**Action item:** Each entry should be repeated exactly. Its pictures should not be.

**Available records:**
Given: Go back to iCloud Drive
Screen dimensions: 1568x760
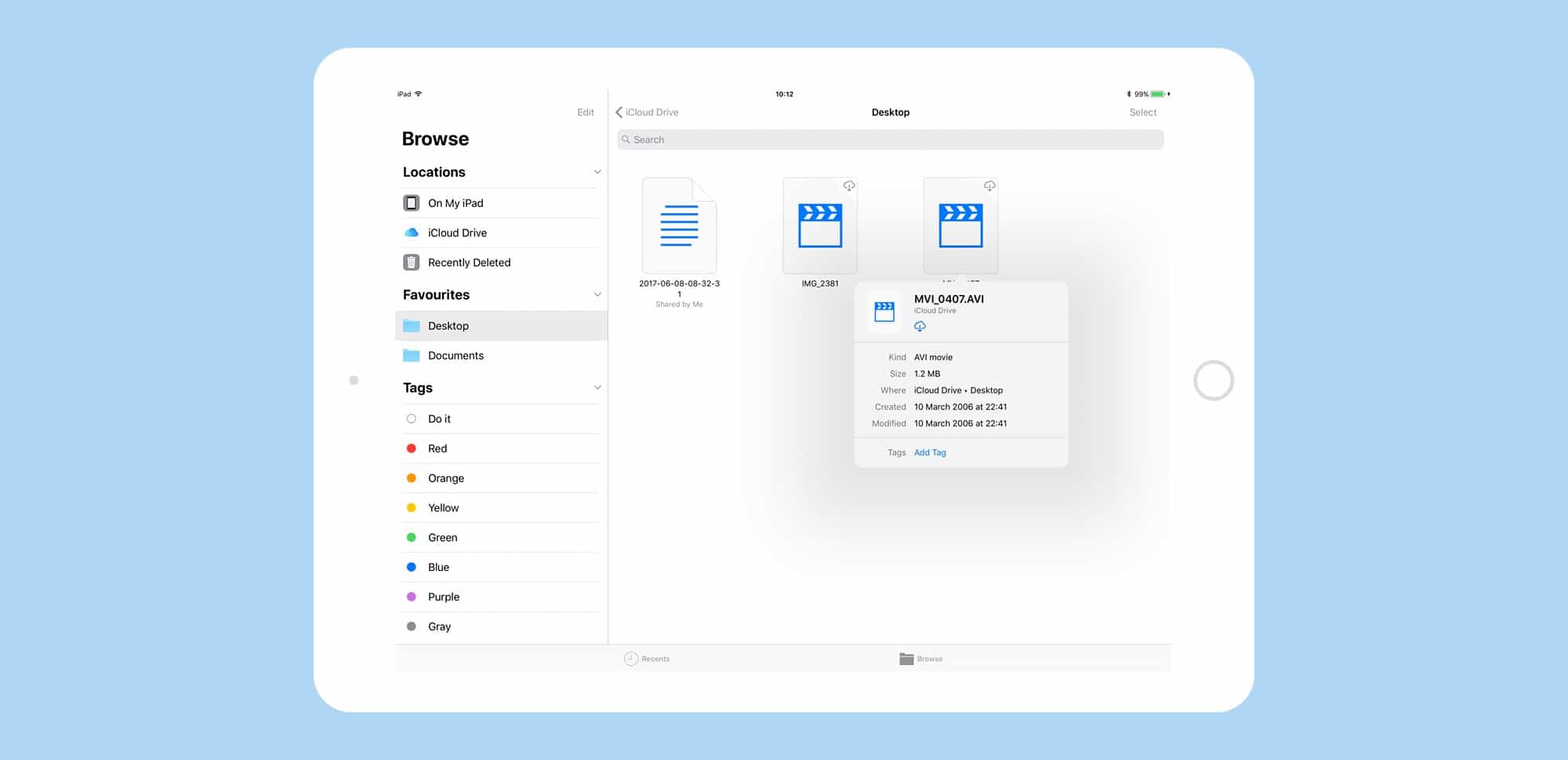Looking at the screenshot, I should coord(648,112).
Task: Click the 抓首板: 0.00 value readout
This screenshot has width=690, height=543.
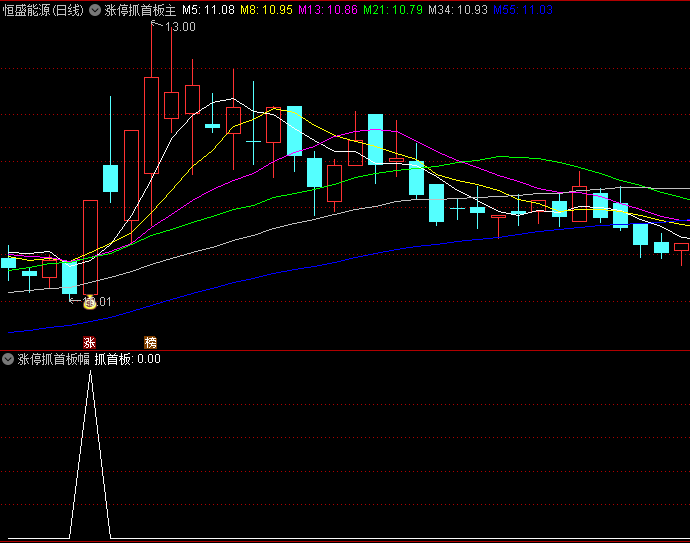Action: (135, 359)
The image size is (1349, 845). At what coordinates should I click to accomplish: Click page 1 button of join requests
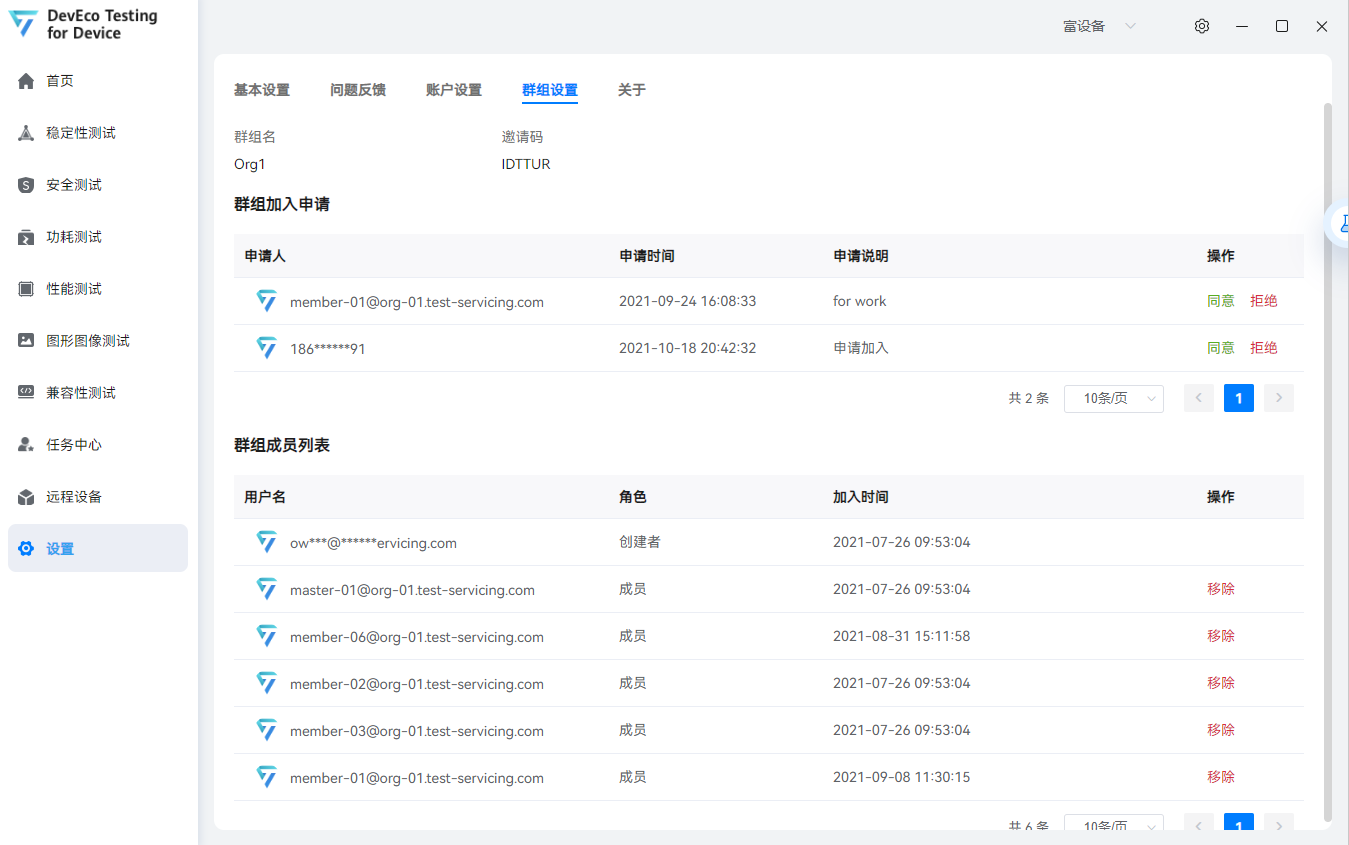pos(1238,398)
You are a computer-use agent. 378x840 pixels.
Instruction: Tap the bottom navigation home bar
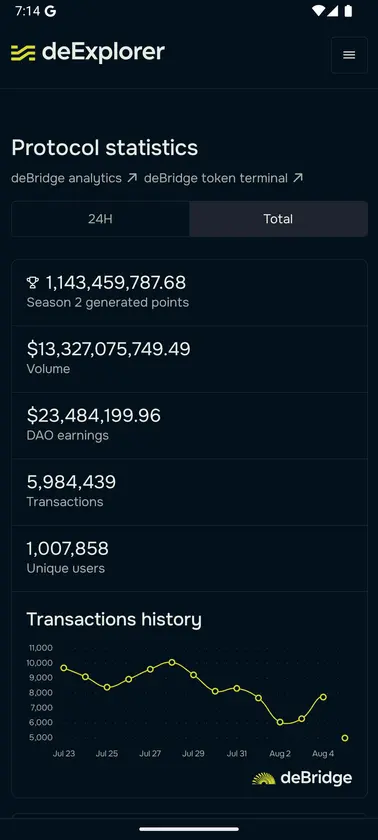(x=189, y=829)
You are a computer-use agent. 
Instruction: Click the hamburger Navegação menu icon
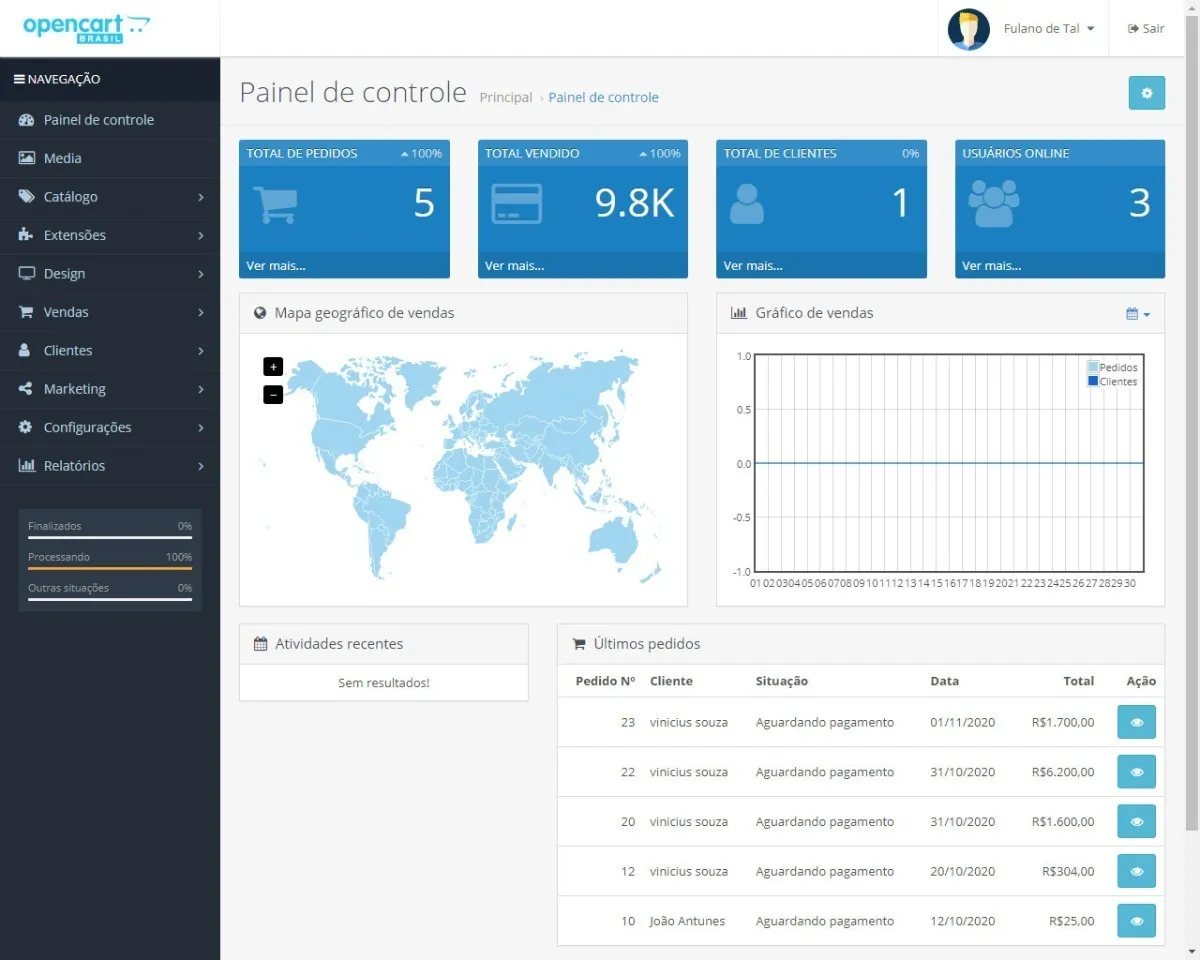(19, 79)
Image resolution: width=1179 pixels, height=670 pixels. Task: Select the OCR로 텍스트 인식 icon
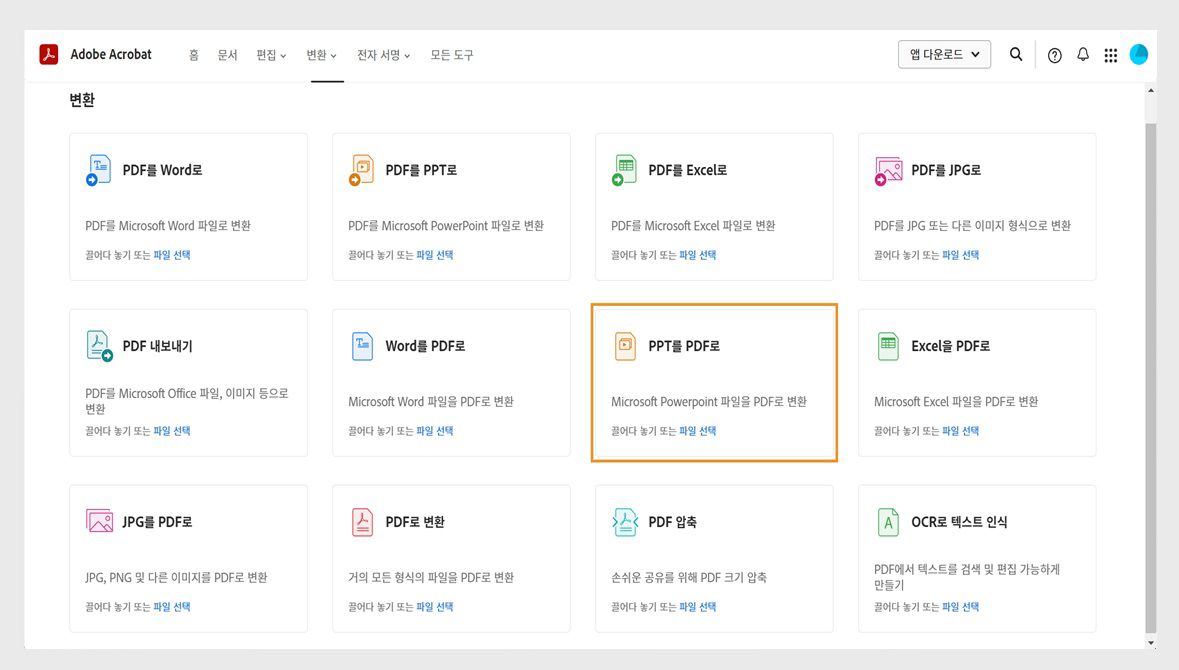pos(887,521)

**Written answer:**
Given: Go back to iCloud Drive
Screen dimensions: 1568x760
Looking at the screenshot, I should coord(648,112).
Task: Click the 抓首板: 0.00 value readout
This screenshot has width=690, height=543.
Action: (135, 359)
The image size is (1349, 845). At what coordinates should I click to accomplish: Click page 1 button of join requests
pos(1238,398)
You are a computer-use agent. 378x840 pixels.
Instruction: Tap the bottom navigation home bar
(x=189, y=829)
You are a computer-use agent. 
Instruction: Click the hamburger Navegação menu icon
(19, 79)
Image resolution: width=1179 pixels, height=670 pixels. Task: Select the OCR로 텍스트 인식 icon
pos(887,521)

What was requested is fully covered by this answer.